[Dataset entries]
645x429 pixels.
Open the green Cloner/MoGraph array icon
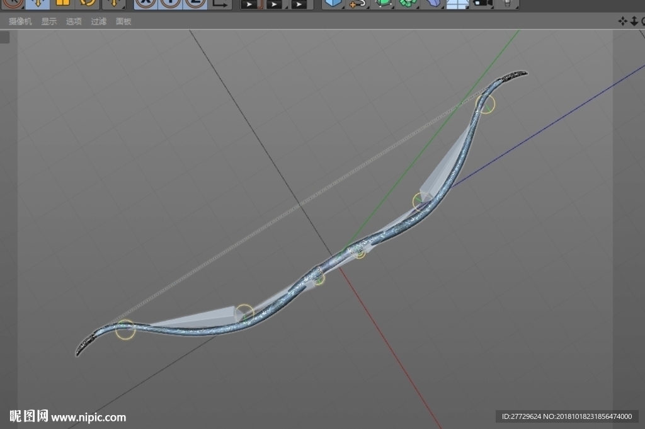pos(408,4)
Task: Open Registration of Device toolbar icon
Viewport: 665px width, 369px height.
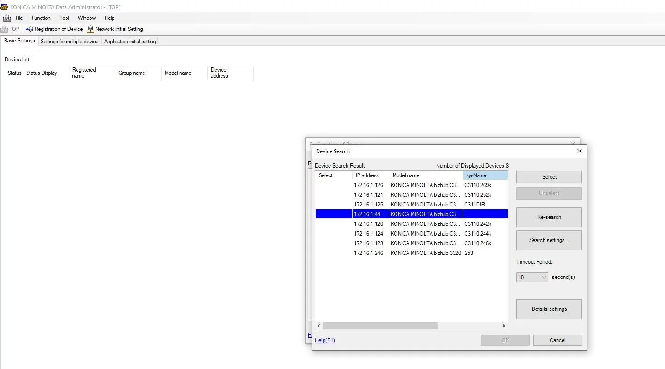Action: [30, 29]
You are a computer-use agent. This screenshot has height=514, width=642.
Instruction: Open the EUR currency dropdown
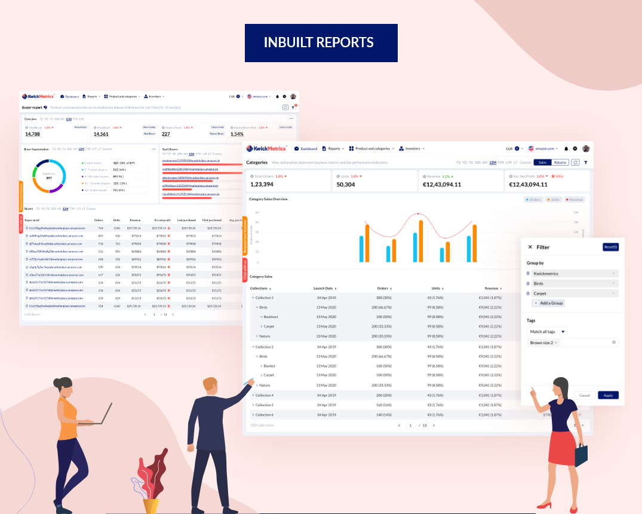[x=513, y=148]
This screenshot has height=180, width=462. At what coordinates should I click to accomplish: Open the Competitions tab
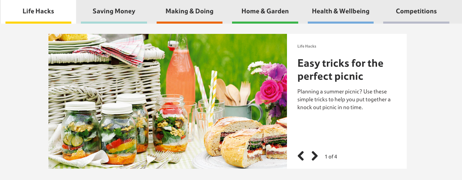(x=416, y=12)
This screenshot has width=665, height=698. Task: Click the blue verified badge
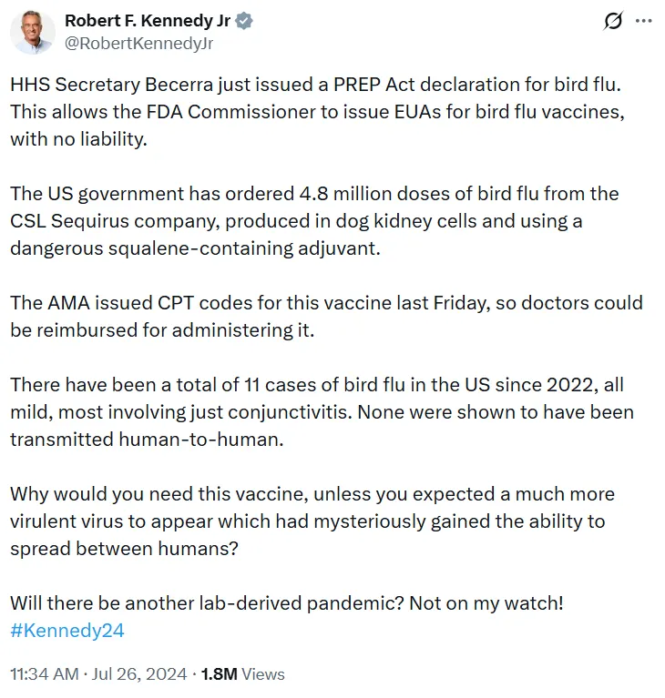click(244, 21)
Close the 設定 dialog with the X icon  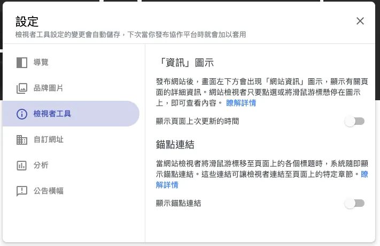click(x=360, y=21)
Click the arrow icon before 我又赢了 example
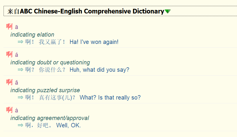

- DIRECTIONS FOR THIS TASK: Begin at the first line of the records and please reproduce every line exactly through the one containing "You are a computer-use", leaving all pictures out.

- SOLUTION TO THIS EXERCISE:
645x429 pixels.
Open the green Cloner/MoGraph array icon
pos(408,4)
Task: Open Registration of Device toolbar icon
Viewport: 665px width, 369px height.
Action: [30, 29]
You are a computer-use agent. This screenshot has height=514, width=642.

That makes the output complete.